Wednesday, July 01, 2009

Global Warming: It's All SuppressedSettled Science Anyway, Right? Wrong-O!

Shockingly, this comes from cBS:
The Environmental Protection Agency suppressed an internal report that was skeptical of claims about global warming, including whether carbon dioxide must be strictly regulated by the federal government, according to a series of newly disclosed e-mail messages.

Less than two weeks before the agency formally submitted its pro-regulation recommendation to the White House, an EPA center director quashed a 98-page report that warned against making hasty "decisions based on a scientific hypothesis that does not appear to explain most of the available data."

The EPA official, Al McGartland, said in an e-mail message to a staff researcher on March 17: "The administrator and the administration has decided to move forward... and your comments do not help the legal or policy case for this decision."

So, it is the typical liberal meme: Don't let honest questions and debate get in the way of my feel good initiative...Don't confuse me with facts and analysis, I just want to feel better, screw the country!

Your comments do not help the case for this decision? Hello? Shouldn't we make sure the decision is the right one before we, you know, move forward?

This is scary stuff folks. This is like total control by the few and the domination of the many. This is Orwellian. It is pure Obamanation. Disgusting. More from cBS:
The e-mail correspondence raises questions about political interference in what was supposed to be a independent review process inside a federal agency -- and echoes criticisms of the EPA under the Bush administration, which was accused of suppressing a pro-climate change document.

Alan Carlin, the primary author of the 98-page EPA report, told CBSNews.com in a telephone interview on Friday that his boss, McGartland, was being pressured himself. "It was his view that he either lost his job or he got me working on something else," Carlin said. "That was obviously coming from higher levels."

E-mail messages released this week show that Carlin was ordered not to "have any direct communication" with anyone outside his small group at EPA on the topic of climate change, and was informed that his report would not be shared with the agency group working on the topic.

"I was told for probably the first time in I don't know how many years exactly what I was to work on," said Carlin, a 38-year veteran of the EPA. "And it was not to work on climate change." One e-mail orders him to update a grants database instead.

For its part, the EPA sent CBSNews.com an e-mailed statement saying: "Claims that this individual’s opinions were not considered or studied are entirely false. This Administration and this EPA Administrator are fully committed to openness, transparency and science-based decision making. These principles were reflected throughout the development of the proposed endangerment finding, a process in which a broad array of voices were heard and an inter-agency review was conducted."

Carlin has an undergraduate degree in physics from CalTech and a PhD in economics from MIT. His Web site lists papers about the environment and public policy dating back to 1964, spanning topics from pollution control to environmentally-responsible energy pricing.

After reviewing the scientific literature that the EPA is relying on, Carlin said, he concluded that it was at least three years out of date and did not reflect the latest research. "My personal view is that there is not currently any reason to regulate (carbon dioxide)," he said. "There may be in the future.

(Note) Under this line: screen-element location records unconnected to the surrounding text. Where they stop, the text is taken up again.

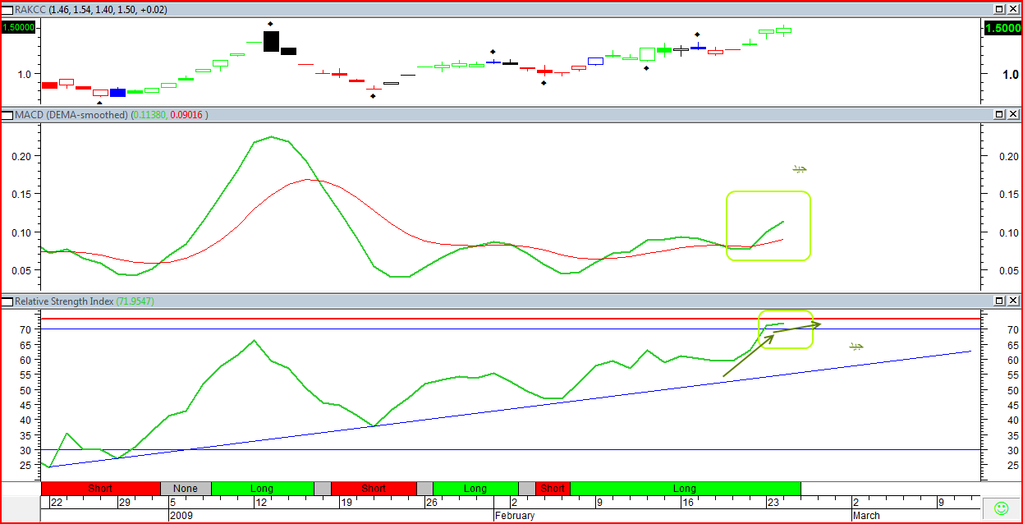The image size is (1023, 524).
Task: Close the MACD indicator pane
Action: click(1013, 116)
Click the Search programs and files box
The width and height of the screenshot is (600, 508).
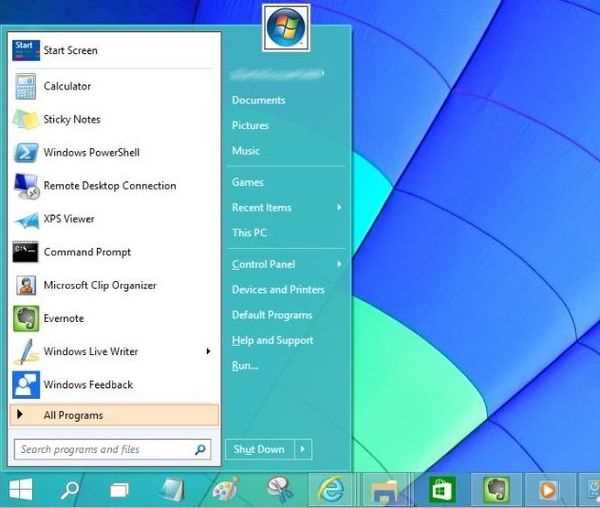(105, 450)
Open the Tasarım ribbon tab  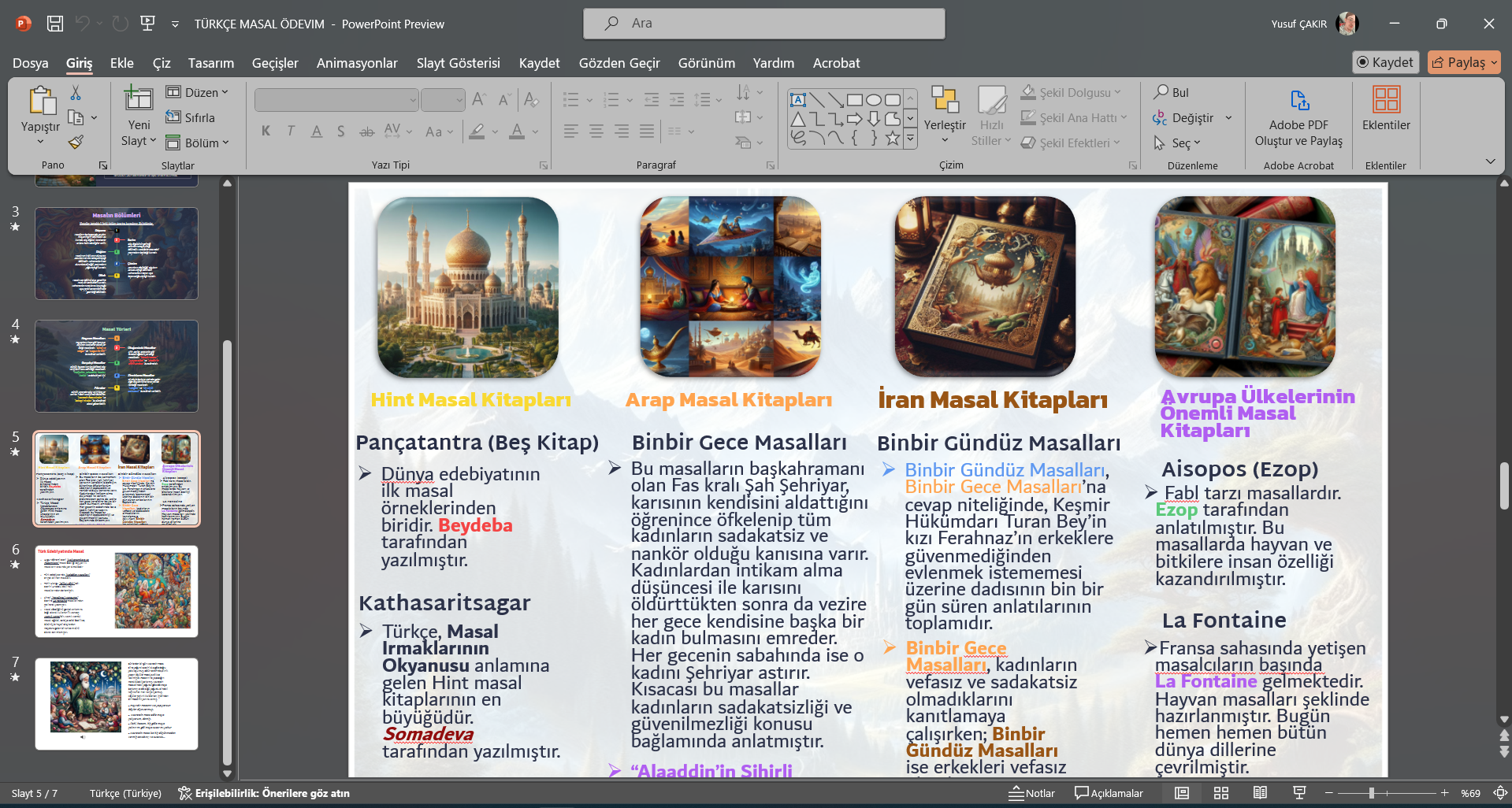[x=210, y=63]
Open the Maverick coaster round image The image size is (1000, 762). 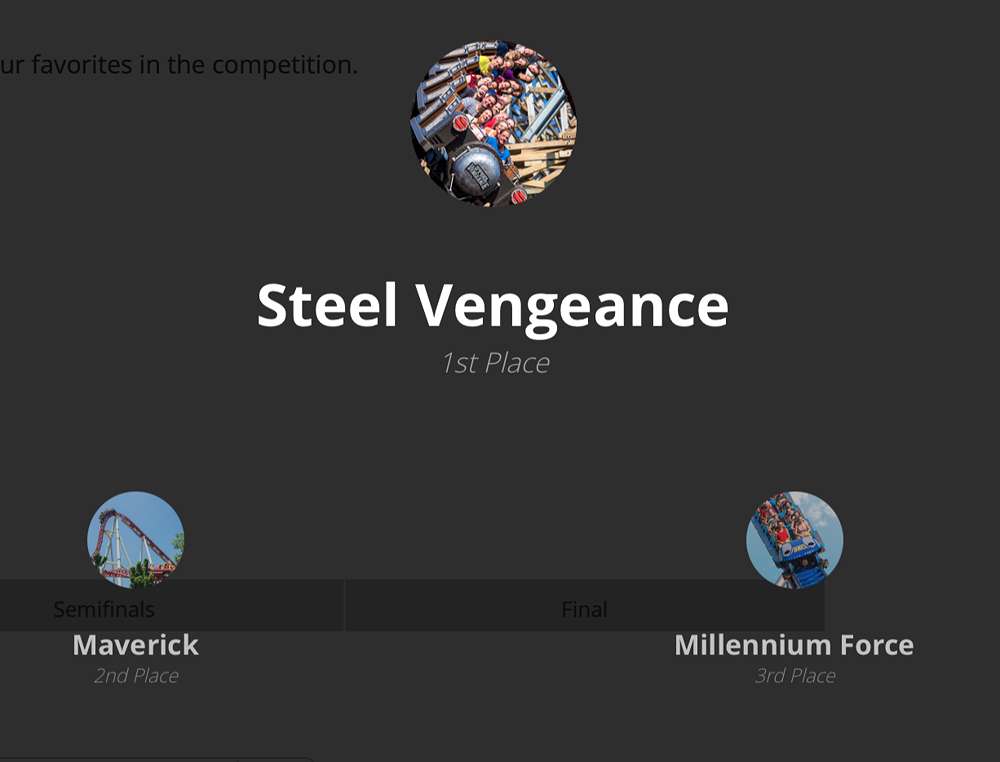click(x=136, y=539)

But global temperatures are roughly where they were in the mid-20th century. They're not going up, and if anything they're going down."

Carlin's report listed a number of recent developments he said the EPA did not consider, including that global temperatures have declined for 11 years; that new research predicts Atlantic hurricanes will be unaffected; that there's "little evidence" that Greenland is shedding ice at expected levels; and that solar radiation has the largest single effect on the earth's temperature.

If there is a need for the government to lower planetary temperatures, Carlin believes, other mechanisms would be cheaper and more effective than regulation of carbon dioxide. One paper he wrote says managing sea level rise or reducing solar radiation reaching the earth would be more cost-effective alternatives.

The EPA's possible suppression of Carlin's report, which lists the EPA's John Davidson as a co-author, could endanger any carbon dioxide regulations if they are eventually challenged in court.

This is not some dumb shlub. This is someone in the know. And the government basically told him to shut up, because the Chosen One had made up his mind to pay off the environmental lobby and to enrich Nancy Pelosi, Henry Waxman, and Rep. Markey. George W. Bush and Co. were castigated and threatened with being dragged through the streets for not wanting to release some pictures that would foment violence, here we are talking about suppressing information that would help fend off some of the worst economic decisions in the history of human society!

So much for fair and open and honest debate....or appealing to our better angels....

In Barack Obama's America, if you aren't on his self-love train, you are going get whacked, Chicago style.